Dans notre précédent billet, nous avons soutenu que la trinité Capital-État-Nation n’est plus en mesure d’équilibrer le capitalisme mondial, car elle a créé une classe financière transnationale très puissante, qui est capable de déplacer des ressources à l’échelle mondiale et de discipliner les états et les nations qui osent le rééquilibrer. Notre réponse est de créer des entités civiques et économiques translocales et transnationales qui peuvent éventuellement rééquilibrer et contrer le pouvoir de la classe capitaliste transnationale. Ceci est réaliste étant donné que les technologies de production par les pairs ont créé des communautés mondiales de conception ouverte qui mutualisent les connaissances à l’échelle mondiale, et parce que des organisations et coalitions mondiales et éthiques de marché peuvent être créées autour de ces communautés. Même si nous produisons localement, nous pouvons également organiser des communautés productives trans-locales. Ces communautés productives trans-locales, ne sont plus liés par l’État-Nation, ont pour projet et nécessitent des formes de gouvernance capables d’opérer à l’échelle mondiale. De cette façon, elles transcendent aussi le pouvoir de l’État-Nation. Comme nous l’avons expliqué dans notre stratégie concernant le marché capitaliste mondial, ces forces peuvent agir contre l’accumulation du capital au niveau mondial, et créer une énergie mondiale contre-hégémonique. Selon toute vraisemblance, cela va créer des mécanismes de gouvernance mondiale et des institutions qui ne sont plus inter-nationales, mais transnationales (tout en évitant les tendances du capitalisme transnational).
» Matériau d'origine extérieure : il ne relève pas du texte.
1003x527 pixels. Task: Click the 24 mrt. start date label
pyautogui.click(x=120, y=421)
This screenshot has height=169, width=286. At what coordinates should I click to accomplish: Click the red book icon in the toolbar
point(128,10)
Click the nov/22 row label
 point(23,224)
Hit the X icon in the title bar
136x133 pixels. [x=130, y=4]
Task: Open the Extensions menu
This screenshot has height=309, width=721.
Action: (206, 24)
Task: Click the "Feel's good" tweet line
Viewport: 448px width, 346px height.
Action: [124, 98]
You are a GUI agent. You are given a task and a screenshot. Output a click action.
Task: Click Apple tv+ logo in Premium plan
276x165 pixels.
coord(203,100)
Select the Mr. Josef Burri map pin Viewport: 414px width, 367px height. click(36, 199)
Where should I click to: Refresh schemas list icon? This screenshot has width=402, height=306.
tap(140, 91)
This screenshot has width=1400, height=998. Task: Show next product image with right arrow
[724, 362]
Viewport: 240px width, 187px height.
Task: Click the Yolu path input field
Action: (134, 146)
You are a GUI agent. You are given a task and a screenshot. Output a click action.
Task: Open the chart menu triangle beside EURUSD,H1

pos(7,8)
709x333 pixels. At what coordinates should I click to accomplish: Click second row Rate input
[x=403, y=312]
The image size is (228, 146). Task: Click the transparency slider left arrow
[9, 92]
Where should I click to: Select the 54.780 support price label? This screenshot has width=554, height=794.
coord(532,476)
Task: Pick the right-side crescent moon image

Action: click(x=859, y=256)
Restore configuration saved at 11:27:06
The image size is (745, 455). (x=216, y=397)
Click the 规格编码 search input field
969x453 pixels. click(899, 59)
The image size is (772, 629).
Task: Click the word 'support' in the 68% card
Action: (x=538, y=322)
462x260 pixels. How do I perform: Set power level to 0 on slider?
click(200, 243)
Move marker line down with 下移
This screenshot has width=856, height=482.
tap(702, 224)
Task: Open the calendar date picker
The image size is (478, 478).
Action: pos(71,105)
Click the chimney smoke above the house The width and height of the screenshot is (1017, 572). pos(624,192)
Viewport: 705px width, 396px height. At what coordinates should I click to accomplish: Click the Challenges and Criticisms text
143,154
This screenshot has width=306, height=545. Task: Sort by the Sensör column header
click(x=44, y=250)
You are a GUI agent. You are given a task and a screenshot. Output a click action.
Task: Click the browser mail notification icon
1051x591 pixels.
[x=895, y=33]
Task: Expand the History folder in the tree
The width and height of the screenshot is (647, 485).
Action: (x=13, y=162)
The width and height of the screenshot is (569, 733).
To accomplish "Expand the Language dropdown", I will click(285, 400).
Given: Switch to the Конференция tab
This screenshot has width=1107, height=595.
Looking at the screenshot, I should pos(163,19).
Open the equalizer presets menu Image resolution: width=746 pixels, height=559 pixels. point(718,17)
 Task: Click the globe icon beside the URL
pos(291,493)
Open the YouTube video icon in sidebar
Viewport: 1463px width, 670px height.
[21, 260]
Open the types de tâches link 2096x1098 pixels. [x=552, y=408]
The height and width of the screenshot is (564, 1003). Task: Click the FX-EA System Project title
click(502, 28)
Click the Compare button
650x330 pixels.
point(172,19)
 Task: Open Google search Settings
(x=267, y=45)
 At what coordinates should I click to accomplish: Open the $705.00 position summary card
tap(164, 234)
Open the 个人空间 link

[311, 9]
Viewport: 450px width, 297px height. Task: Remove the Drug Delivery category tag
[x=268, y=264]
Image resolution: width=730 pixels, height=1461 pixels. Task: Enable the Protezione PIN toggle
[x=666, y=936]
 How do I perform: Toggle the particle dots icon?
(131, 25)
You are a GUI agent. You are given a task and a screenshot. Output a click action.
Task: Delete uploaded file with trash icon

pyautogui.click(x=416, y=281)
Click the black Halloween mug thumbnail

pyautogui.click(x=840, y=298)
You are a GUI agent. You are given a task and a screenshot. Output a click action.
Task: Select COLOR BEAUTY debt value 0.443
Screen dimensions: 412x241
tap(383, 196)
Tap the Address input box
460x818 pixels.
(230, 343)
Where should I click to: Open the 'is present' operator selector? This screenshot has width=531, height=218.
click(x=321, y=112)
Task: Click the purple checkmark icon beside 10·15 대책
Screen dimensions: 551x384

La nouvelle trinité intégrative

En conclusion, notre objectif est de remplacer le dysfonctionnement de la trinité Capital-État-Nation par la création d’une nouvelle trinité intégrative : Communs-Marché éthique-État partenaire. Cette nouvelle trinité irait au-delà des limites de l’État-Nation en opérant au niveau transnational, transcendant la trinité plus ancienne et dysfonctionnelle et évitant la domination mondiale du capital privé. Les citoyens pourraient développer des subjectivités cosmopolites à travers ces processus, ainsi qu’une allégeance aux Chambres et aux Assemblées des communs axées sur les communautés locales et transnationales de création de valeur et de la distribution de la valeur.